*WHAT NEEDS TO BE DONE*
The span to repeat in the listing below runs from the line containing "LIMECREATIVE (170, 1503)" to the line containing "Nosotros (23, 2474)", inclusive. Repeat it exactly, and only it.

*MATERIAL PROVIDED*
================================

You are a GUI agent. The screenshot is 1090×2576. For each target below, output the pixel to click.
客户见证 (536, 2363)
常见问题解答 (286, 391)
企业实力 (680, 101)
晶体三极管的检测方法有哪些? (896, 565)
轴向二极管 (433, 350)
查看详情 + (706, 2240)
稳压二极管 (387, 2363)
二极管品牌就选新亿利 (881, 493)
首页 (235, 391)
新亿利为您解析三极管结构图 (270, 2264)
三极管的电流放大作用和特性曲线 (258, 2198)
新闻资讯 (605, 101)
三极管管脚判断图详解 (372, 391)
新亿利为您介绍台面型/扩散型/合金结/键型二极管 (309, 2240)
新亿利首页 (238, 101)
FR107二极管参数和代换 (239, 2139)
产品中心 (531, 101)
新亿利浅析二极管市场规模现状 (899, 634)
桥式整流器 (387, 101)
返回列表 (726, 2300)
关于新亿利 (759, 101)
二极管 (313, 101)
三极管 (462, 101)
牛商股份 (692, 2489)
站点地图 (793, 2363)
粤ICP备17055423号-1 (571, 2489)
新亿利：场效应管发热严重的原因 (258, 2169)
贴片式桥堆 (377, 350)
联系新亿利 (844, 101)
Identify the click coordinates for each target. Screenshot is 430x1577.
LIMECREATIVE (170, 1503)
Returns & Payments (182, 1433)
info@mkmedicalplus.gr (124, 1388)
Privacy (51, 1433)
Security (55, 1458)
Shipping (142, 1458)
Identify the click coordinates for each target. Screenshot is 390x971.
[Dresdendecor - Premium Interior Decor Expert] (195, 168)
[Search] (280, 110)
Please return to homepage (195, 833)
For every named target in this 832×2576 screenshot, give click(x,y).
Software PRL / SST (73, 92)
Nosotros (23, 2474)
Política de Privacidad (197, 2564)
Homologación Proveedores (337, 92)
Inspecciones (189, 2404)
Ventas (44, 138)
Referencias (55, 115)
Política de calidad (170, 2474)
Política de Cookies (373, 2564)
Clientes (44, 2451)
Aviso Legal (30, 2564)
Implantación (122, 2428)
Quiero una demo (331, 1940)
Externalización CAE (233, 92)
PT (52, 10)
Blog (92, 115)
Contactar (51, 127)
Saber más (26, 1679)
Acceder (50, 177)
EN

================================

*OUTPUT FOR THIS TASK*
LIMECREATIVE (170, 1503)
Returns & Payments (182, 1433)
info@mkmedicalplus.gr (124, 1388)
Privacy (51, 1433)
Security (55, 1458)
Shipping (142, 1458)
Identify the click coordinates for each target. Screenshot is 390x971.
[Dresdendecor - Premium Interior Decor Expert] (195, 168)
[Search] (280, 110)
Please return to homepage (195, 833)
For every named target in this 832×2576 screenshot, give click(x,y).
Software PRL / SST (73, 92)
Nosotros (23, 2474)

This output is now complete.